Mais le plus… désopilant dans cette pitoyable histoire, c’est que les auteurs de cette néfaste campagne se proclament les amis les plus anciens et les plus sincères de notre Gouverneur Général, et que lui-même les traite comme tels. Que serait-ce donc s’ils n’étaient pas des amis aussi dévoués ?…
Mais M. Garbit et ses collaborateurs ne sont pas les seuls à en souffrir, la colonie entière en est la victime, comme nous l’expliquerons plus loin.

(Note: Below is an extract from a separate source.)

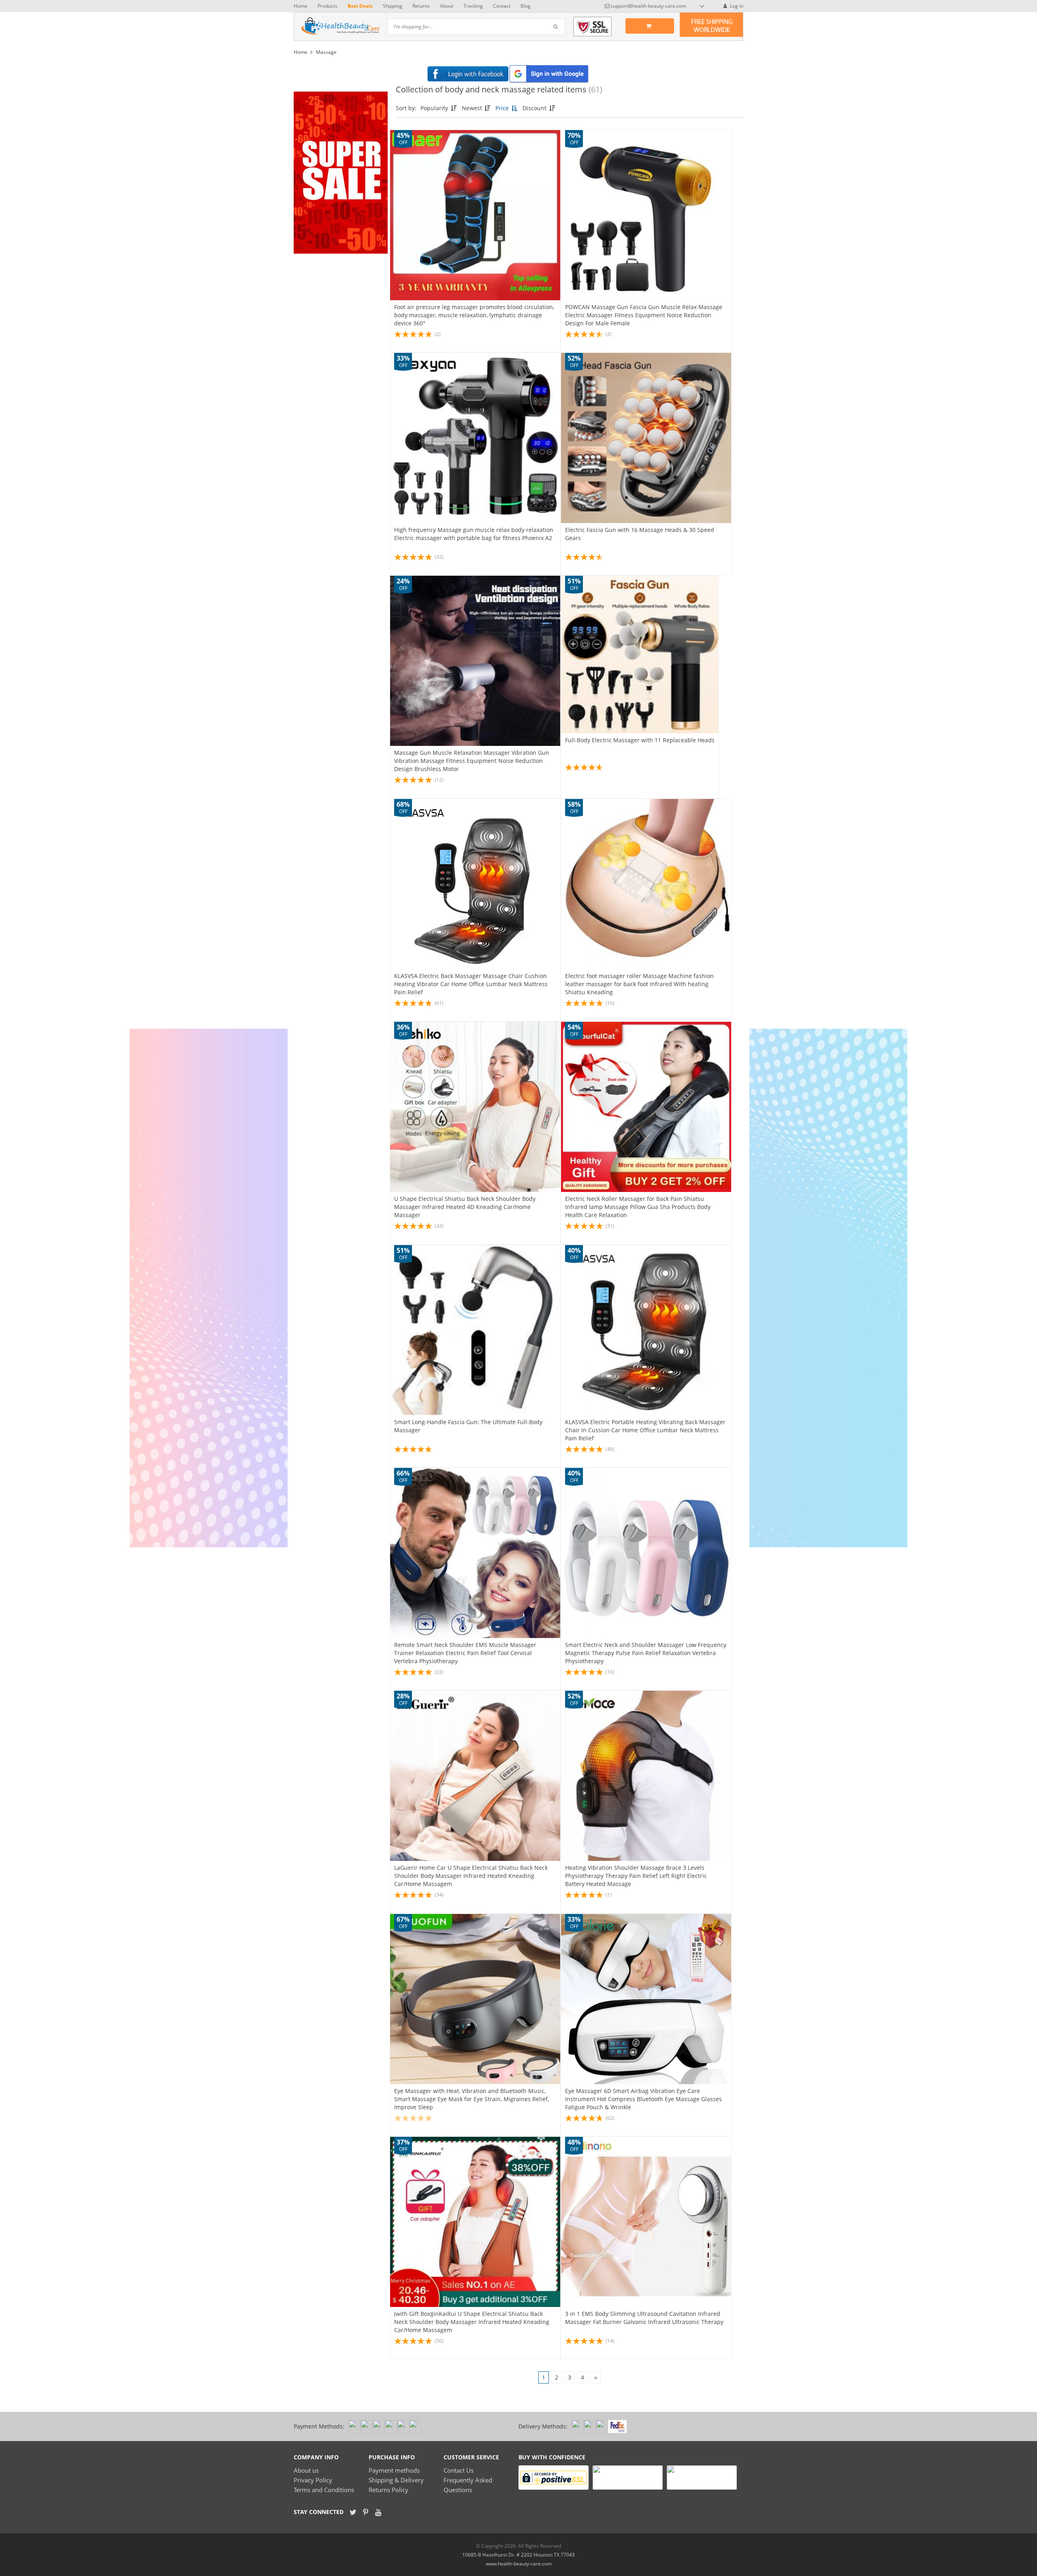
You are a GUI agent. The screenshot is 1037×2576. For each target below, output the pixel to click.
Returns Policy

Voilà donc le pavé de l’ours, et quel pavé !!!…
Et d’un, car il y en a nombre d’autres… toute une série…
L’affaire des « Sakelika » épuisée, usée jusqu’à la corde, et ne produisant plus sur les lecteurs que des sursauts d’ennui, pour les émouvoir, il a fallu chercher autre chose, mais quoi trouver qui fût sensationnel ?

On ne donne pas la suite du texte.